Notice our properties must return IDbSet instead of DbSet. This is easy since the EF team have included the IDbSet interface for us.

3. Now we will create a fake dbset (an in-memory representation of a dbset)

    public class FakeDbSet<T> : IDbSet<T> where T : class
    {
        private HashSet<T> _data;

        public FakeDbSet()
        {
            _data = new HashSet<T>();
        }

        public virtual T Find(params object[] keyValues)
        {
            throw new NotImplementedException();
        }

        public T Add(T item)
        {
            _data.Add(item);
            return item;
        }

        public T Remove(T item)
        {
            _data.Remove(item);
            return item;
        }

        public T Attach(T item)
        {
            _data.Add(item);
            return item;
        }

        public void Detach(T item)
        {
             _data.Remove(item);
        }

        Type IQueryable.ElementType
        {
            get { return _data.AsQueryable().ElementType; }
        }

        Expression IQueryable.Expression
        {
            get { return _data.AsQueryable().Expression; }
        }

        IQueryProvider IQueryable.Provider
        {
            get { return _data.AsQueryable().Provider; }
        }

        System.Collections.IEnumerator System.Collections.IEnumerable.GetEnumerator()
        {
            return _data.GetEnumerator();
        }

        IEnumerator<T> IEnumerable<T>.GetEnumerator()
        {
            return _data.GetEnumerator();
        }

        public T Create()
        {
            return Activator.CreateInstance<T>();
        }

        public ObservableCollection<T> Local
        {
            get
            {
            return new ObservableCollection<T>(_data);
            }
        }

        public TDerivedEntity Create<TDerivedEntity>() where TDerivedEntity : class, T
        {
            return Activator.CreateInstance<TDerivedEntity >();
        }
    }

4. Now implement your fake context. The only tricky thing here is the Set method needs to use reflection to find the property we are after.

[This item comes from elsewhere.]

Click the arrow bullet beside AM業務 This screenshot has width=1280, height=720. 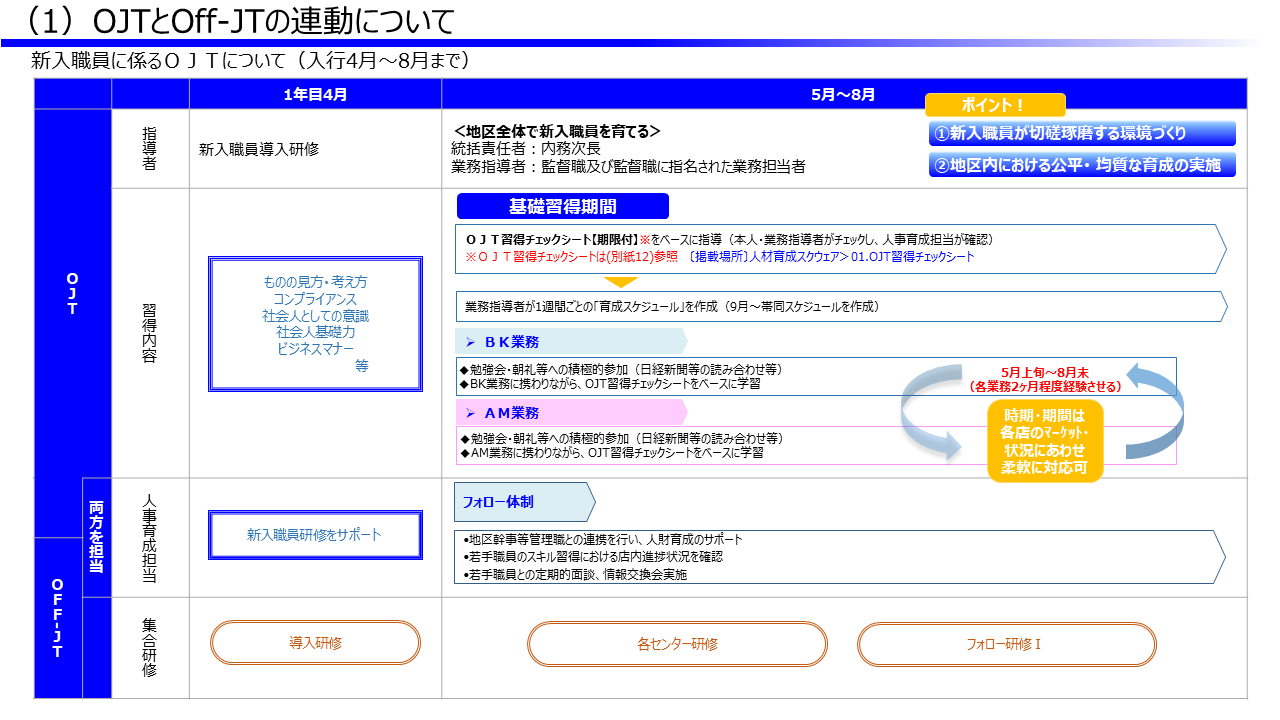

    public partial class FakeMainModuleContext : IMainModuleContext
    {
        public IDbSet<Person> People { get; set; }
        public IDbSet<T> Set<T>() where T : class
        {
            foreach (PropertyInfo property in typeof(FakeMainModuleContext).GetProperties())
            {
                if (property.PropertyType == typeof(IDbSet<T>))
                    return property.GetValue(this, null) as IDbSet<T>;
            }
            throw new Exception("Type collection not found");
        }

        public void SaveChanges()
        {
             // do nothing (probably set a variable as saved for testing)
        }

        public FakeMainModuleContext()
        {
            // Set up your collections
            People = new FakeDbSet
            {
                new Person() { FirstName = "Brent" }
            };
        }

You can now swap out your DbContext with a FakeDbContext for unit testing.